Chez Mamie

           Ce projet est une méditation sur la vie et les souvenirs, « point[s] d’intersection entre l’esprit et la matière » selon Bergson, en même temps qu’un hommage au rôle social de la femme.

 

            Régulièrement, je vais rendre visite à ma grand-mère par alliance atteinte de la maladie d’Alzheimer vivant en Ehpad, et pour cela je loge dans son ancien appartement dont chaque pièce, chaque meuble, chaque tissu sont imprégnés des souvenirs de celle qui est en train de les perdre.

 

            J’ai voulu conserver ces traces, reprenant le geste des femmes qui façonnent dans des albums l’histoire de leur famille, comme Mamie elle-même l’a fait.
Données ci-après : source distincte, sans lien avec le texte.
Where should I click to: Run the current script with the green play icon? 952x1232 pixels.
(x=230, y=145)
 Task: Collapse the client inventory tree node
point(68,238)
D’abord, je prends des photographies instantanées de l’appartement et de son environnement : le processus chimique intervenant, son temps de latence, l’apparition plus ou moins floue des images font de celles-ci comme une métaphore de la fragilité mémorielle. Ensuite, afin de symboliser la disparition progressive des souvenirs due à la maladie, je recouvre plus ou moins les tirages de motifs réalisés au feutre Posca, en écho aux tricots créés patiemment par Mamie. Je peux ainsi reprendre à mon compte le mythe de la femme comme éternelle Pénélope, construisant sa fidélité au souvenir – y a-t-il seulement autre chose qui fonde le lien social ? – par un travail perpétuel de tissage et de détissage, de mémoire et de perte de mémoire, de photographies instantanées et de motifs répétitifs au feutre.

 

            Expérimenter la capture d’une mémoire inscrite dans les objets et s’effaçant progressivement d’une conscience permet aussi de m’interroger plus généralement sur le médium de la photographie et sa capacité à figer l’instant présent, l’instant où l’on appuie sur le déclencheur, pour mieux en souligner son impermanence et le réduire à néant, en une sorte de koan zen.